**What to work on**. Extend the forum thread about checking who else is online, writing the next few posts that would follow the last one shown.

**Document segment**.
++++++++++++++++++++
# who's online?



## hibiscusmile (Dec 15, 2009)

Just wondering if anyone other than me is nosey and going to see just who is on the forum when they are on?


----------



## sbugir (Dec 15, 2009)

I am I am


----------



## [email protected] (Dec 15, 2009)

I do occosanally  , in the past when there was live chat i did alot!!


----------



## hibiscusmile (Dec 15, 2009)

Yea, I did too!


----------



## bassist (Dec 15, 2009)

I do.


----------



## Katnapper (Dec 15, 2009)

I usually check and see who else is on too.


----------



## PhilinYuma (Dec 15, 2009)

You mean that data on the lower left corner under "Enter Keywords"? No. Ive never seen it.


----------



## Mantibama (Dec 15, 2009)

Yeah, you know your up late when it's you and all the Europeans on. Live chat would be kind of fun. What happened?


----------



## Rick (Dec 16, 2009)

Bryce said:


> Yeah, you know your up late when it's you and all the Europeans on. Live chat would be kind of fun. What happened?


Couple people being stupid got it ruined for everybody.


----------



## idolomantis (Dec 16, 2009)

There we go again...


----------



## Ntsees (Dec 16, 2009)

You know, I've never really looked. Now that you mentioned it, I took a peak and looks like 14 members and 5 guests are on. The only part that I look is when reading a post and I'm wondering who else is reading the same thing I'm reading.
++++++++++++++++++++
**Data shown**.
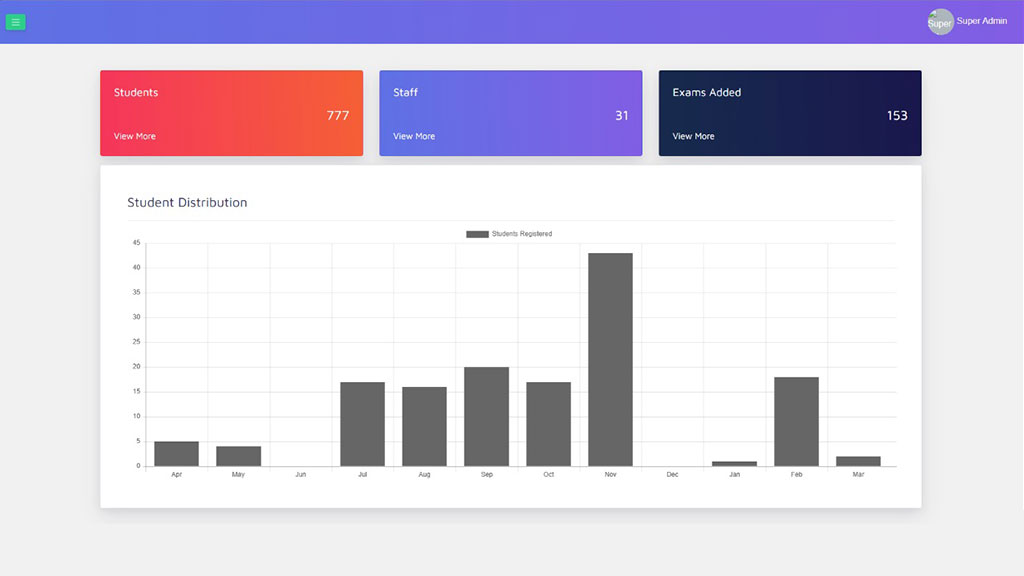
Task: Click the legend's gray color box
Action: tap(477, 234)
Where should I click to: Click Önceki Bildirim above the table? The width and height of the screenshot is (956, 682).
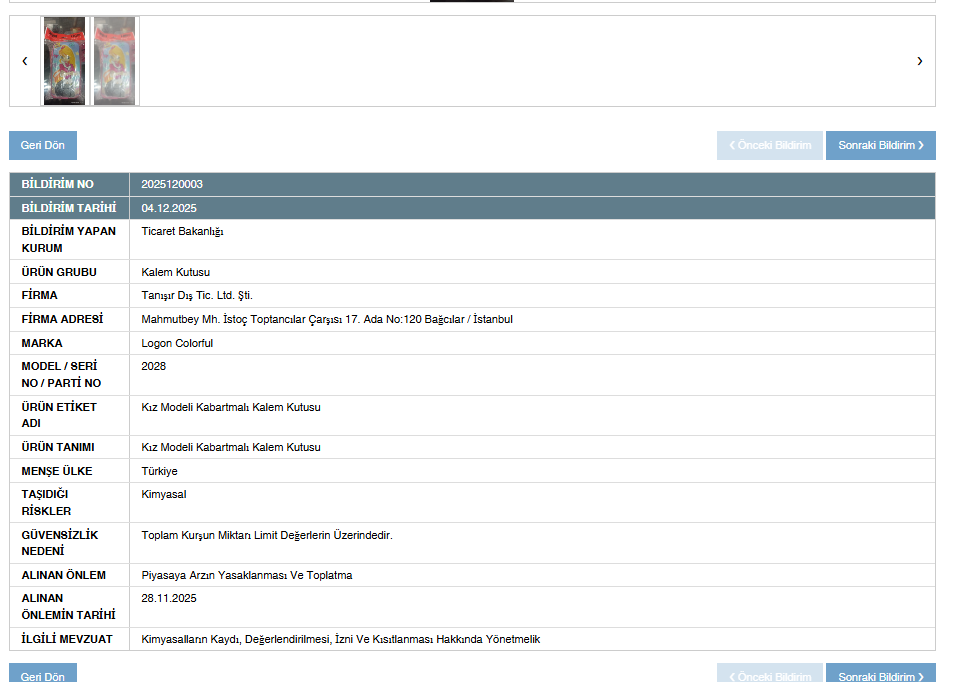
++++++++++++++++++++
**Output**.
----------



## kamakiri (Dec 16, 2009)

Rarely...only when I'm looking for villosa. &lt;_&lt; :angry: :angry:

:lol:


----------



## hibiscusmile (Dec 16, 2009)

Wow 17 of us online right now, those of you who are hiding, come on out, I won't let no one hurt you! u could post or something!


----------



## Katnapper (Dec 16, 2009)




----------



## hibiscusmile (Dec 16, 2009)

hahah, come on out, we can see u! reminds me of that commercial where the pizza falls thru the floor, and the two guys downstairs dont' wanna give it back they go, we can't, were naked and the guy looking down goes, we can see u! hahhhhhhhhhhhhhhhhhhhhhaaahahaaaaaaaaaaaaaaaaaaaaaaa


----------



## [email protected] (Dec 16, 2009)

Just caught you on there rebecca looking at "who's on line"! but that means i was on there too....


----------



## hibiscusmile (Dec 16, 2009)

Yea it was fun talking to you, almost like we had live chat!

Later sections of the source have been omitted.